Nonlinear dynamics and bifurcation behavior of a sandwiched micro-beam resonator consist of hyper-elastic dielectric film

Abstract

Dielectric elastomers (DEs) are applied in a wide variety of applications at micro electro-mechanical systems (MEMSs). In this study, oscillations and bifurcation of a sandwiched micro-beam resonator, consist of a dielectric hyperelastic core and two layers of elastic electrodes is studied. Free and forced nonlinear vibrations with large amplitudes have been investigated. Material nonlinearity is modeled with the Yeoh hyper-elastic material theory. The governing equation of motion is formulated by means of Hamilton’s principle and then truncated into a reduced-order model through Galerkin’s technique. Approximate analytical solution in the primary resonant case is obtained using multiple time scales (MTS) method.
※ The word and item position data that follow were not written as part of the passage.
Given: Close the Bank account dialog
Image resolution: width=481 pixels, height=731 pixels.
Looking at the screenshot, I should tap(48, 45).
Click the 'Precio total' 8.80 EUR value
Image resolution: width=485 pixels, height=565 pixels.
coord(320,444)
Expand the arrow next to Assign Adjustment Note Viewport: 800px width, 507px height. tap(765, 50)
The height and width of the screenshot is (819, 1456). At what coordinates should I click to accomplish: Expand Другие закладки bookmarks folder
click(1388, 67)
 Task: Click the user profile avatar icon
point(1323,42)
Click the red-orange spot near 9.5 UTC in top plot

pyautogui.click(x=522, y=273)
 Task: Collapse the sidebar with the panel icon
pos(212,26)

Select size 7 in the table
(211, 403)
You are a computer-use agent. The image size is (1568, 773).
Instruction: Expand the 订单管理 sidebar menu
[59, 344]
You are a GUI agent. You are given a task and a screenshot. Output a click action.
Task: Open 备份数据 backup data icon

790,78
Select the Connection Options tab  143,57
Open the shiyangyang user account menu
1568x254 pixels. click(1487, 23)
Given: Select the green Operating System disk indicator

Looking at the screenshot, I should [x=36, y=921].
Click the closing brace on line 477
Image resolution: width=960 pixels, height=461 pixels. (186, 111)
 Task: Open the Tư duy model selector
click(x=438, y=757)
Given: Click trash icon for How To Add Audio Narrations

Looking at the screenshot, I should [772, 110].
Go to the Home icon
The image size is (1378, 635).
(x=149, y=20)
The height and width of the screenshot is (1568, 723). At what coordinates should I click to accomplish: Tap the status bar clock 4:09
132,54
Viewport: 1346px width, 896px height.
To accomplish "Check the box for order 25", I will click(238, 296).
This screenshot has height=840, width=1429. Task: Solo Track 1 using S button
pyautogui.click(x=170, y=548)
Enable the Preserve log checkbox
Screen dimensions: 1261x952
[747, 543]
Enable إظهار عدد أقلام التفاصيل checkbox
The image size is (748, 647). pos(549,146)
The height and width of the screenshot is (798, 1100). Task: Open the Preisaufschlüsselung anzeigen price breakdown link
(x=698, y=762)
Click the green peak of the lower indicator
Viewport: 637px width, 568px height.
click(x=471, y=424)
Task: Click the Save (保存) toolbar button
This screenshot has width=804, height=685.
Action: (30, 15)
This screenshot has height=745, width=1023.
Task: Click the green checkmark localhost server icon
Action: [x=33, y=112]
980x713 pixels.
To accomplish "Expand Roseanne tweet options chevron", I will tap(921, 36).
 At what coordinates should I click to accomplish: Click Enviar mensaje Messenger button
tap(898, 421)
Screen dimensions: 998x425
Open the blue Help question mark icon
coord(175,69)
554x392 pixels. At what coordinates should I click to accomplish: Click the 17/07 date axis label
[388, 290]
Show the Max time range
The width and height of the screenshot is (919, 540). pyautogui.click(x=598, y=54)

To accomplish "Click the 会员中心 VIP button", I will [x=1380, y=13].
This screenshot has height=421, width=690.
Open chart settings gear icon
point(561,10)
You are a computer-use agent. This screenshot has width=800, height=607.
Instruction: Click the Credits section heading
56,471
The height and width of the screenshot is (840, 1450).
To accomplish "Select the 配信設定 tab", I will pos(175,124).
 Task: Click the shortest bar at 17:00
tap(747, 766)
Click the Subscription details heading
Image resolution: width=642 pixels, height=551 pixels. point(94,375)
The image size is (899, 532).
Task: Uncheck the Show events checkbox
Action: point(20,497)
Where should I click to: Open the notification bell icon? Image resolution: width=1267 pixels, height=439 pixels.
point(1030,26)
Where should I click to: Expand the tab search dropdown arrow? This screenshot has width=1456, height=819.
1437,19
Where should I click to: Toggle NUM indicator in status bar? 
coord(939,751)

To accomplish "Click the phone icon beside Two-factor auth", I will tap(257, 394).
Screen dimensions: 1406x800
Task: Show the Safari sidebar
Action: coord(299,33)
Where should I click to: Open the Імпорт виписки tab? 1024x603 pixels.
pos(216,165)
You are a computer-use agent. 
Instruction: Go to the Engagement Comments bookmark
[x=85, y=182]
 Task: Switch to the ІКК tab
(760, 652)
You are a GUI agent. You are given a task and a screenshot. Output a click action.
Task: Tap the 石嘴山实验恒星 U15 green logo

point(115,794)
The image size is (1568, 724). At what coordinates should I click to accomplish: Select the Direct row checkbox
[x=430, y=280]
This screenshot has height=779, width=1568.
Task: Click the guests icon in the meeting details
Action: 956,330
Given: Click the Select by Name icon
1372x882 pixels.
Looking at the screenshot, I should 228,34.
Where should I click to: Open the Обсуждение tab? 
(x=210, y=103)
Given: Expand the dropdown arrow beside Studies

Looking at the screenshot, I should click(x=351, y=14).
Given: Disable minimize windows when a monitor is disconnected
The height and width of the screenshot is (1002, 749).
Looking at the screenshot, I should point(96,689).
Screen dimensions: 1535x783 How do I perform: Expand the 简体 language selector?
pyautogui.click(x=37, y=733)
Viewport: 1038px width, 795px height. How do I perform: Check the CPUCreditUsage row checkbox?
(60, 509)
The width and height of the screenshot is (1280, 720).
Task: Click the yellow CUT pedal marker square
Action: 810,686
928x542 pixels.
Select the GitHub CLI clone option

The stabilities of steady-state responses in the vicinity of the equilibrium states and critical buckling voltage are analyzed. Moreover, the bifurcation phenomenon has been studied according to the different values of some control parameters such as the applied DC voltage, the frequency detuning parameter, and the amplitude of the excitation force. The results have been compared with those of some previous studies and can provide a better understanding of the design of dielectric elastomer resonators, which are designed in the form of micro-beam structure.